[Entries taken from a collection]
※ ※ ※

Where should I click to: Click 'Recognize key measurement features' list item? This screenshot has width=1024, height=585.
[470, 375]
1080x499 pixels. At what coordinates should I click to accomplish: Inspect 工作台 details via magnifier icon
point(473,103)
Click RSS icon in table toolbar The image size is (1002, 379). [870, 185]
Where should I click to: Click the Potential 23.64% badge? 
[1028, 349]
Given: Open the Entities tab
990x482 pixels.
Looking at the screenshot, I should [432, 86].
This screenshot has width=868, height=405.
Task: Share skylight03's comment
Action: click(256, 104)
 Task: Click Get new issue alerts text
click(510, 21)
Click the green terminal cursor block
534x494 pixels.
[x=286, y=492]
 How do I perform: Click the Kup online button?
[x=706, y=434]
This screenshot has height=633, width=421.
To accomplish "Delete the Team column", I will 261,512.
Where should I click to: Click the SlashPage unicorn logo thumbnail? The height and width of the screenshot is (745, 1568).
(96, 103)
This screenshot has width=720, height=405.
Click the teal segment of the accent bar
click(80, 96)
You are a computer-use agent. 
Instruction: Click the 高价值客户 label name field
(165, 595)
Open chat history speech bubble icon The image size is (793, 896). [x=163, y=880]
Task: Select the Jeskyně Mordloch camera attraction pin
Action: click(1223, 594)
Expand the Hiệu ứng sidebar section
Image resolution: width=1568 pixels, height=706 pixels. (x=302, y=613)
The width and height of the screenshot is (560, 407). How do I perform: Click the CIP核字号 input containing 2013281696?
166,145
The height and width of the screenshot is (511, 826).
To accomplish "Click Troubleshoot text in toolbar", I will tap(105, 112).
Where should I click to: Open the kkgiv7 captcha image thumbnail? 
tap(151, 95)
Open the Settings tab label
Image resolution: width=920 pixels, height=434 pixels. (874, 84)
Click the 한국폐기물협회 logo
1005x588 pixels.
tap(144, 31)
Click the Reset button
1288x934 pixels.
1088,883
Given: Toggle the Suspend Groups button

※ ※ ※

WHAT THIS TASK INVOLVES: From the data above, state how many lines hold the string "toolbar", and give the number without other words.

WRITTEN ANSWER: 2